Last week, I said that I’ve got a family of ferals in my garage. These four felines have prompted quite a bit of discussion among my friends.

First, the Lenin question. What is to be done? Abbi and Brittany advocate TNR — trap, neuter, release. The idea is to crate the cats, take them to a local clinic that does free spaying and neutering for ferals, and then put the fuzzy four-legs back where they came from. The argument is that TNR is the most humane way of addressing burgeoning urban populations of feral cats: You don’t kill them outright, but you do remove their ability to procreate, thus controlling their numbers and limiting their footprint upon the bird and small-mammal populations.

Stacie, by contrast, echoes the official line from PETA, which is to trap and euthanize. Their argument is that there are too many feral cats already, killing birds and otherwise disrupting the local wildlife while simultaneously leading Hobbesian lives of nasty, brutish conditions. Better to painlessly euthanize them as an invasive species and be done with it.

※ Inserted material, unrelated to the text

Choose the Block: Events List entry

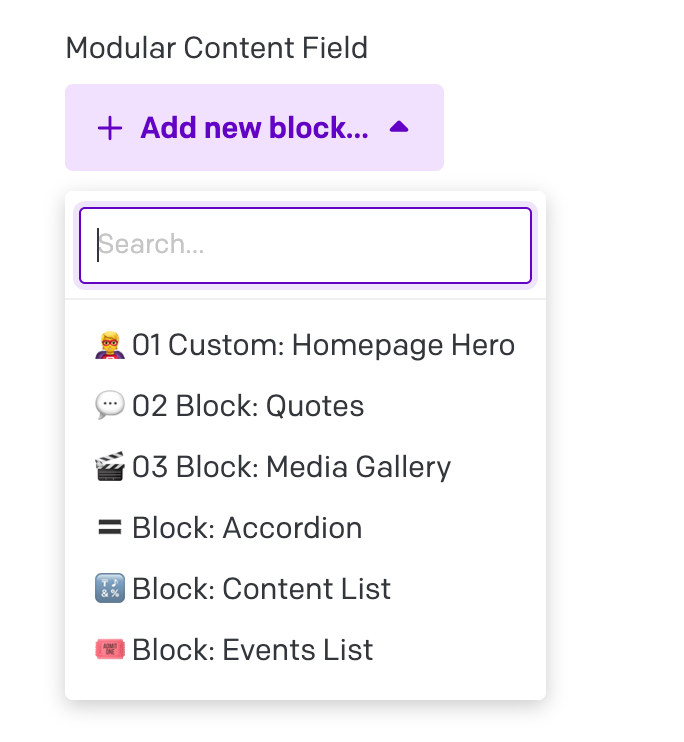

Of all the ethical positions to take, it appears that the least laudable is precisely the one I’ve taken: I am feeding them. I’ve been giving Snowball and her three shorties a cup of dry food per day plus a plastic dish of clean water.

My strategy leads directly to a second point, regarding the line between feral and domestic cats in general. The mama of the bunch — which I’ve cleverly named Snowball because she’s solid white — went from hissing at me if I got within 10 feet, to meowing (happily) when she sees me and letting me pet her when I feed her. She actually comes to me when she sees me in the driveway. All this, within one week. Yes, her behavior is Pavlovian. But it’s interesting, because my two indoor cats pretty much act the same way. Granted that the indoor kitties are litterbox trained and don’t scratch stuff up, the question remains whether they’re really all that different from Snowball.

Dogs domesticate. Cats don’t, really. Snowball could probably never be an indoor cat — I wouldn’t even try. My indoor cats would probably die within a week if they were released into the wild. But habituation and domestication are wholly separate concepts.

More interesting are the kittens. When I first saw them, they were old enough to eat dry food and explore on their own, but not so old that they didn’t occasionally nurse. The kittens remained afraid of me; only one let me touch him when they dared to approach the dry food I left out. And now, I haven’t seen any of them in the last two days.  So do I still feed Snowball, when she doesn’t seem to be managing a litter anymore?

Decisions, decisions. Perhaps the best insight came from Alaric, who noted that presuming to make any interference with the cats — TNR, euthanasia, even feeding — is to presume to intrude upon the natural order of their lives, so right off the bat any choice violates their autonomy as creatures operating in the natural world. Every other ethical choice follows from that first-order violation.

Who would have thought that something as commonplace as a transient family of ferals could prove so ethically complex?